What this task involves: List each line of the data below that contains the word "bounding".

Entries provided:
↓
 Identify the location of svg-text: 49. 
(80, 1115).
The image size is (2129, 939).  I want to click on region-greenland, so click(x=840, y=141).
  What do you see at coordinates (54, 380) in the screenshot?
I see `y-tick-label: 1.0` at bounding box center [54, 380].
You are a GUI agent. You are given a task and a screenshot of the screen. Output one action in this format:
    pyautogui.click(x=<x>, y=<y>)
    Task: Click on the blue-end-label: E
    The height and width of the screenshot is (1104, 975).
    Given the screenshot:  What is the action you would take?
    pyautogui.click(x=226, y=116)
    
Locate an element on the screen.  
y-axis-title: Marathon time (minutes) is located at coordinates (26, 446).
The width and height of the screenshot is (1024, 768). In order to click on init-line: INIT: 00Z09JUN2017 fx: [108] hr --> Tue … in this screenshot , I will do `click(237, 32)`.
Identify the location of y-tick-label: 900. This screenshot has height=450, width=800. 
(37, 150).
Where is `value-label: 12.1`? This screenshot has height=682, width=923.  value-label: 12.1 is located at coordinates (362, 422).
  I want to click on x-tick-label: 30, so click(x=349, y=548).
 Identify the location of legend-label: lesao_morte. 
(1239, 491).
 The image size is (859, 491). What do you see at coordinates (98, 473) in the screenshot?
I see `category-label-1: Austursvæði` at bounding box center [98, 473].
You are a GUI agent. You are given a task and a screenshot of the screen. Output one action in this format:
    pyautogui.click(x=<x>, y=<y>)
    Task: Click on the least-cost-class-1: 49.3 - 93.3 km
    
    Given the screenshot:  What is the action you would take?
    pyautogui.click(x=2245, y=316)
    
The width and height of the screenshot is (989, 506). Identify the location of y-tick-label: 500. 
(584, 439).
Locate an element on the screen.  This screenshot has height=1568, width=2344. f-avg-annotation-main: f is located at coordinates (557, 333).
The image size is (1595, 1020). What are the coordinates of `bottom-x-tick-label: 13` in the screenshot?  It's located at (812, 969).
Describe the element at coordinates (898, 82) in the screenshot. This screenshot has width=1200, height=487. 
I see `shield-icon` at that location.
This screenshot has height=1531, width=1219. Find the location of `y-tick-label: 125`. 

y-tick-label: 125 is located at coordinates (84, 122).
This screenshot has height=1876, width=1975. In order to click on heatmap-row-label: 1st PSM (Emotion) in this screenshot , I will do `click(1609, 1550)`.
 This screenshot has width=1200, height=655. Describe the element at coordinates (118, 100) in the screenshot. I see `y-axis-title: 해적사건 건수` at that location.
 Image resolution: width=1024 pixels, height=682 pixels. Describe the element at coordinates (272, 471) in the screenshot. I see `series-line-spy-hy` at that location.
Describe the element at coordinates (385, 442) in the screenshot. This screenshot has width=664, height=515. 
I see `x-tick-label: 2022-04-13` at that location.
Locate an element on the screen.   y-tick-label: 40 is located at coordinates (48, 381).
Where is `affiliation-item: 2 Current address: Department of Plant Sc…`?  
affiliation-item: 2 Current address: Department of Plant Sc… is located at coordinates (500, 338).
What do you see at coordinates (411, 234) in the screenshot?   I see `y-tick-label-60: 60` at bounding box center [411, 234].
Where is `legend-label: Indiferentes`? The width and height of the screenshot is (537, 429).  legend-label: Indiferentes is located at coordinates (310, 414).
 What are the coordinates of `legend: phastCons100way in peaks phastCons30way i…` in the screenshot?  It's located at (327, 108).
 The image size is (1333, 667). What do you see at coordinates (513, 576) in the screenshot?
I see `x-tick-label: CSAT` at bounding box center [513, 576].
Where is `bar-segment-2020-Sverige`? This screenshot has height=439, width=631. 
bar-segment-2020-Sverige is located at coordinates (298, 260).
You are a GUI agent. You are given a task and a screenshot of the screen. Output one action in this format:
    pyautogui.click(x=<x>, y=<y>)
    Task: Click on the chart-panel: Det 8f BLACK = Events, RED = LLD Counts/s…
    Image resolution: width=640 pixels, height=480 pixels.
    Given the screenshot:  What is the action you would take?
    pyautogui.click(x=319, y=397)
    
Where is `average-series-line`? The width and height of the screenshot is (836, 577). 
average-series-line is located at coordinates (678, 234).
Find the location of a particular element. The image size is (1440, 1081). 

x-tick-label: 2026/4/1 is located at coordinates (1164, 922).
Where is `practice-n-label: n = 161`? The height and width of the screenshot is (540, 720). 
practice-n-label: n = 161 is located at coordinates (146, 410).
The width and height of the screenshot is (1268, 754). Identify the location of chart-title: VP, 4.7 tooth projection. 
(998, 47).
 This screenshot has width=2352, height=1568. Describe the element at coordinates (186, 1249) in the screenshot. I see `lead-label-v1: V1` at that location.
↑
Solution:
I see `y-tick-label: 1.0` at bounding box center [54, 380].
I see `category-label-1: Austursvæði` at bounding box center [98, 473].
What do you see at coordinates (411, 234) in the screenshot?   I see `y-tick-label-60: 60` at bounding box center [411, 234].
I see `x-tick-label: CSAT` at bounding box center [513, 576].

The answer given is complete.